┌──

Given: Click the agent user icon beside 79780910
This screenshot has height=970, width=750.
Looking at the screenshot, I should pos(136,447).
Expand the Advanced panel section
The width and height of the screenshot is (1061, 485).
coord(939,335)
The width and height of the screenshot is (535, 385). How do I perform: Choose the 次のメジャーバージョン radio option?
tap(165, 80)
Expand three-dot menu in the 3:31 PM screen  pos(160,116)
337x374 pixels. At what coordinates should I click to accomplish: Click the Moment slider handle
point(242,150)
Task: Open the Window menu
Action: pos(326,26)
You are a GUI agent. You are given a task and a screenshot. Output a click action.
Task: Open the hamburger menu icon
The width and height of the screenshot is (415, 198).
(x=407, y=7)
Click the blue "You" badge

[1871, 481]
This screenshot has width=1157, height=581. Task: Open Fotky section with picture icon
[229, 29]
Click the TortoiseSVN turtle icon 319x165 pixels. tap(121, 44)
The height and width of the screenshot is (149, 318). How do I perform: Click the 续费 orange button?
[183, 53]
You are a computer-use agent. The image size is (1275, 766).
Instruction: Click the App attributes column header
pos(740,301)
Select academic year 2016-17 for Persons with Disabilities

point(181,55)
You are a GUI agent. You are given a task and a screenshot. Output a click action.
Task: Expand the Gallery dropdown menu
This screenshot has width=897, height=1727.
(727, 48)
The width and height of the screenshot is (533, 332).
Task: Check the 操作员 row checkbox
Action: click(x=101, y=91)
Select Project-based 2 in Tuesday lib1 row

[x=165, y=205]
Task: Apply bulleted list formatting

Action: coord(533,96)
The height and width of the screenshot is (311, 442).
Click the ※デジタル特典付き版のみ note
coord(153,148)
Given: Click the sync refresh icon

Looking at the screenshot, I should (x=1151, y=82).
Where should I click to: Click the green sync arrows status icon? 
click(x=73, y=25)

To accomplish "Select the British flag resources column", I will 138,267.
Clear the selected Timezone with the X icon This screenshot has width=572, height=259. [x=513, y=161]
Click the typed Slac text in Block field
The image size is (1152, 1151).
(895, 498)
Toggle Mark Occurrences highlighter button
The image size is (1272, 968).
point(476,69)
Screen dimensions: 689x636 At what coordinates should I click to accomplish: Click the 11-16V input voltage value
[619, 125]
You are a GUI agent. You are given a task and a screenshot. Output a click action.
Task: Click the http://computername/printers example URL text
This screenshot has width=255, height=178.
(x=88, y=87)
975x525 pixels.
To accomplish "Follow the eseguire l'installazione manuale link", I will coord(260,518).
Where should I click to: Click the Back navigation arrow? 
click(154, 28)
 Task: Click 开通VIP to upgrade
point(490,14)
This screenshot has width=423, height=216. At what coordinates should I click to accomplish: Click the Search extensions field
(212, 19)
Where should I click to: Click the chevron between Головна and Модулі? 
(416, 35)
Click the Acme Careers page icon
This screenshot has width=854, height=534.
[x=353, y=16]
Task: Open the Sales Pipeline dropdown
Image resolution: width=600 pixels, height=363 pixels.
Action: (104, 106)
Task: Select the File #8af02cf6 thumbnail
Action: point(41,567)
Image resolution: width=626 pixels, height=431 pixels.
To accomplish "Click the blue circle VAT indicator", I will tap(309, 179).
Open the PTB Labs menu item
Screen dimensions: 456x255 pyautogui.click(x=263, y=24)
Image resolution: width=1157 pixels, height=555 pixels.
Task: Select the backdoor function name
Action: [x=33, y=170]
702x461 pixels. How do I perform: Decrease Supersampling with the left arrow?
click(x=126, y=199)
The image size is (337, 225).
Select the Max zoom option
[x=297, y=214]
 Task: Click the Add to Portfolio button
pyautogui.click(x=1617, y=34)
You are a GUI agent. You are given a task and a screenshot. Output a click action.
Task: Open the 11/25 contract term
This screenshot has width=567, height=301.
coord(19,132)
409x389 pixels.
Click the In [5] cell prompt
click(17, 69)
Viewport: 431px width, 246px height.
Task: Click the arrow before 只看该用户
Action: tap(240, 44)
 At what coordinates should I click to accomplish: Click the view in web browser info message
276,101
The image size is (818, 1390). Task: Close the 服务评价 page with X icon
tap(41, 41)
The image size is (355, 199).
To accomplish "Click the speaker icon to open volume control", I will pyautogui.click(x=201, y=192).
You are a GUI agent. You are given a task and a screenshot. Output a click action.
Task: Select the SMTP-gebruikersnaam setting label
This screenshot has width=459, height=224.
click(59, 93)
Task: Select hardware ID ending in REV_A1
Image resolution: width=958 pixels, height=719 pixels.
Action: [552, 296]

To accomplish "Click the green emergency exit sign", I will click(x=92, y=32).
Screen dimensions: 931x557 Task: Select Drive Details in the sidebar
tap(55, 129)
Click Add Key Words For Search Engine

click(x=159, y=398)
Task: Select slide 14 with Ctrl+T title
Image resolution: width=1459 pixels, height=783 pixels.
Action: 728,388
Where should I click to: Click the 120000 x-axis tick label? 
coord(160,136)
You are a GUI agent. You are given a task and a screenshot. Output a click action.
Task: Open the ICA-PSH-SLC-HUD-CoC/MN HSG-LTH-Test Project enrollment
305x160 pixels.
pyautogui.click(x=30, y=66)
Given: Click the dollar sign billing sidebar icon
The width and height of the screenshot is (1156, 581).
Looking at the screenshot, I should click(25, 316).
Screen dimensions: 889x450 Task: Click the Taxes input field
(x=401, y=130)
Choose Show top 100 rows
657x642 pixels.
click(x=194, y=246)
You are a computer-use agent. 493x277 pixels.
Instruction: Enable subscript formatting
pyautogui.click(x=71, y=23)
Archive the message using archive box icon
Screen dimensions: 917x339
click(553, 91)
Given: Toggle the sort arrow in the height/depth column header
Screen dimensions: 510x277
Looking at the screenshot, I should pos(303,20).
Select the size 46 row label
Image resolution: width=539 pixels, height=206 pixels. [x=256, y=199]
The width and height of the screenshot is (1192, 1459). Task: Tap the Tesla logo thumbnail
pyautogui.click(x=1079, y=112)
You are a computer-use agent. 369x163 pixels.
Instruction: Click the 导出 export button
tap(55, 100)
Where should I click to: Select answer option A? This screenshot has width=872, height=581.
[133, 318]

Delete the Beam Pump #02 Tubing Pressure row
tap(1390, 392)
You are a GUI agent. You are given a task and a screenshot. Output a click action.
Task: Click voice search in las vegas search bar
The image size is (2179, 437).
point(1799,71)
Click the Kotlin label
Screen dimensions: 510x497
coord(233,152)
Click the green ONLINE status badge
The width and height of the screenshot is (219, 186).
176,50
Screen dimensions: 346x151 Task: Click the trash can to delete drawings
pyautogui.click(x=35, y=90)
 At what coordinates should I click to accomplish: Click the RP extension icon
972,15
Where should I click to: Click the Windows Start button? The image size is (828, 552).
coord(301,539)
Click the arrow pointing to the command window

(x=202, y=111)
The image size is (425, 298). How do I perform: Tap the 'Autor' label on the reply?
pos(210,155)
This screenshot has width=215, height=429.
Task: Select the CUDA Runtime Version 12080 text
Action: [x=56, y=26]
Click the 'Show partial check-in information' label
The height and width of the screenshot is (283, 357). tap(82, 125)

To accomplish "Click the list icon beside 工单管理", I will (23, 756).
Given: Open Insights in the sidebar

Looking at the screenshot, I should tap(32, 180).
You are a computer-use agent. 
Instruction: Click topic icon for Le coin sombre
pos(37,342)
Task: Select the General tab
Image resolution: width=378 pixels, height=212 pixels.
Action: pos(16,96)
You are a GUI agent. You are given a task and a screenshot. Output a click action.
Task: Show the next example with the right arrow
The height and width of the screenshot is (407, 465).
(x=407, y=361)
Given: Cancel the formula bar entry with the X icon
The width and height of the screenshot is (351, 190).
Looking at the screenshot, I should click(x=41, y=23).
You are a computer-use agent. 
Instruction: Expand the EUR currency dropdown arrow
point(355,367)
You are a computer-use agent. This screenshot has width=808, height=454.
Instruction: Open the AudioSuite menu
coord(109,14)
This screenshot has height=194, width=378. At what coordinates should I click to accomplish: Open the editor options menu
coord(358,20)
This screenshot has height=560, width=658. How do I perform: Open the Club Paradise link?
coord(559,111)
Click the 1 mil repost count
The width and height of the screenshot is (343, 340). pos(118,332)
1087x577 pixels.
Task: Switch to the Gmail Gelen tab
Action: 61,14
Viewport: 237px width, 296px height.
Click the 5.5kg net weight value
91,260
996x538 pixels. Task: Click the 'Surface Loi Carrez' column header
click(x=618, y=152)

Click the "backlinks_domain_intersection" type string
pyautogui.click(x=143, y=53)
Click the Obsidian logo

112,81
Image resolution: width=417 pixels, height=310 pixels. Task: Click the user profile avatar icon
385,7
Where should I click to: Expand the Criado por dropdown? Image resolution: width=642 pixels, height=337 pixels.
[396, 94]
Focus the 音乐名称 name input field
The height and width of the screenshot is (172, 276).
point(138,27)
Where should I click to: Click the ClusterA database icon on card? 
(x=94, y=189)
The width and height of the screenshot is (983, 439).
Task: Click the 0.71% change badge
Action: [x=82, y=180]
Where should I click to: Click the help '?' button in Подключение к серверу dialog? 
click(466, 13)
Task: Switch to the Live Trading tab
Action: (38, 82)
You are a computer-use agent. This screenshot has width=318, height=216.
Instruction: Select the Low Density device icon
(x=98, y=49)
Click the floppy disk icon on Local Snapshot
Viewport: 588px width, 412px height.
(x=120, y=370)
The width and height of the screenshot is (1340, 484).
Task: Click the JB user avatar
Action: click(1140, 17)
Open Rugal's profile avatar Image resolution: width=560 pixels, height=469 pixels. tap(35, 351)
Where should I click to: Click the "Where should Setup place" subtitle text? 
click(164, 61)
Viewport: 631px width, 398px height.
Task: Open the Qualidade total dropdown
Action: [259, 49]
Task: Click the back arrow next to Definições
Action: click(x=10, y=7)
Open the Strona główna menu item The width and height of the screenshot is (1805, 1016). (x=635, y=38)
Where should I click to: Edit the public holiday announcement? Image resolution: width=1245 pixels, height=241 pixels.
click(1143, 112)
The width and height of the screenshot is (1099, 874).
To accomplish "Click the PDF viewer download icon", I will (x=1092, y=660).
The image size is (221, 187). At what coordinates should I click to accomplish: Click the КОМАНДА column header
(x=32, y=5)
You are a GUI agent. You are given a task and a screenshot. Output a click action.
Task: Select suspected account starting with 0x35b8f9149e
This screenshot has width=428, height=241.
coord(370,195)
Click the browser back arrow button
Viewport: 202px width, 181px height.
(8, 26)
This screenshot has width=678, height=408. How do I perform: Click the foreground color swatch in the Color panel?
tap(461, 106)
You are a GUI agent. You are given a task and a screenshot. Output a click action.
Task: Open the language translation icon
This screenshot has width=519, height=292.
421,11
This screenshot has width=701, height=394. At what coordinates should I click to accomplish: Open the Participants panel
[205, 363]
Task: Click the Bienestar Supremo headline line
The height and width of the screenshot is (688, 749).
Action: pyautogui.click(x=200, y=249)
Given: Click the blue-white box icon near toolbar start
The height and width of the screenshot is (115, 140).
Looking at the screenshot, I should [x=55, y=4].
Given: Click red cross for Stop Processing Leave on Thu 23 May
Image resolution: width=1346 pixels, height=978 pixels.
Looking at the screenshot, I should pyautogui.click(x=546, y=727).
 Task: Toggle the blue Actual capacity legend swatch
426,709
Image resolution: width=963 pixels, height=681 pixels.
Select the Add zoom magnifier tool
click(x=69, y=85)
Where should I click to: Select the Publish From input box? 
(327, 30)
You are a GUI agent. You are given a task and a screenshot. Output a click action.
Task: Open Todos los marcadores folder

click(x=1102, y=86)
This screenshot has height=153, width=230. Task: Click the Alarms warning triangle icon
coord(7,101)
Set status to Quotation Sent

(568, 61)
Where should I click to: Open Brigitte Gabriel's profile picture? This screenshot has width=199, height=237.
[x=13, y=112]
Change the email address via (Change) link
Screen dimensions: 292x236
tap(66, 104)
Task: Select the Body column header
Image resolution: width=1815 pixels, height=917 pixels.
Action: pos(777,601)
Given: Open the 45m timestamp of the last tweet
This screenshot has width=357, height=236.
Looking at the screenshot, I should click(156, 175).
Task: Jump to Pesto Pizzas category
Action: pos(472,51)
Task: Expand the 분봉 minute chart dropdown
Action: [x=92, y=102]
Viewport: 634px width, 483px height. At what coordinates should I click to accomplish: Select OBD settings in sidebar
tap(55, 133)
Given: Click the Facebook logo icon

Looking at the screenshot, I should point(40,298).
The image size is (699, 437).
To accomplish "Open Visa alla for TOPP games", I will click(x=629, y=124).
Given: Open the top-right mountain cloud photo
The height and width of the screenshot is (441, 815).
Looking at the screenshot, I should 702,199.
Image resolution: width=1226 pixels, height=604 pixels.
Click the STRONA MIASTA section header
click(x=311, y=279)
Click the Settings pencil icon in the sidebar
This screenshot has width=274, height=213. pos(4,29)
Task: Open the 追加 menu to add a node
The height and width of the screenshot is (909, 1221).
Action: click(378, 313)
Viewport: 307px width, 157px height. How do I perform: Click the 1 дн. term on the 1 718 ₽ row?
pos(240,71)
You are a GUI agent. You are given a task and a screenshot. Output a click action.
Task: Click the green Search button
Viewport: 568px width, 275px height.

└──

(PROBLEM TO WORK ON)
Quote, with nothing altered, all lines from the start of the entries to the line that carries "Task: Expand the Gallery dropdown menu", inclusive.

(YOUR RESPONSE)
Given: Click the agent user icon beside 79780910
This screenshot has height=970, width=750.
Looking at the screenshot, I should pos(136,447).
Expand the Advanced panel section
The width and height of the screenshot is (1061, 485).
coord(939,335)
The width and height of the screenshot is (535, 385). How do I perform: Choose the 次のメジャーバージョン radio option?
tap(165, 80)
Expand three-dot menu in the 3:31 PM screen  pos(160,116)
337x374 pixels. At what coordinates should I click to accomplish: Click the Moment slider handle
point(242,150)
Task: Open the Window menu
Action: pos(326,26)
You are a GUI agent. You are given a task and a screenshot. Output a click action.
Task: Open the hamburger menu icon
The width and height of the screenshot is (415, 198).
(x=407, y=7)
Click the blue "You" badge

[1871, 481]
This screenshot has width=1157, height=581. Task: Open Fotky section with picture icon
[229, 29]
Click the TortoiseSVN turtle icon 319x165 pixels. tap(121, 44)
The height and width of the screenshot is (149, 318). How do I perform: Click the 续费 orange button?
[183, 53]
You are a computer-use agent. The image size is (1275, 766).
Instruction: Click the App attributes column header
pos(740,301)
Select academic year 2016-17 for Persons with Disabilities

point(181,55)
You are a GUI agent. You are given a task and a screenshot. Output a click action.
Task: Expand the Gallery dropdown menu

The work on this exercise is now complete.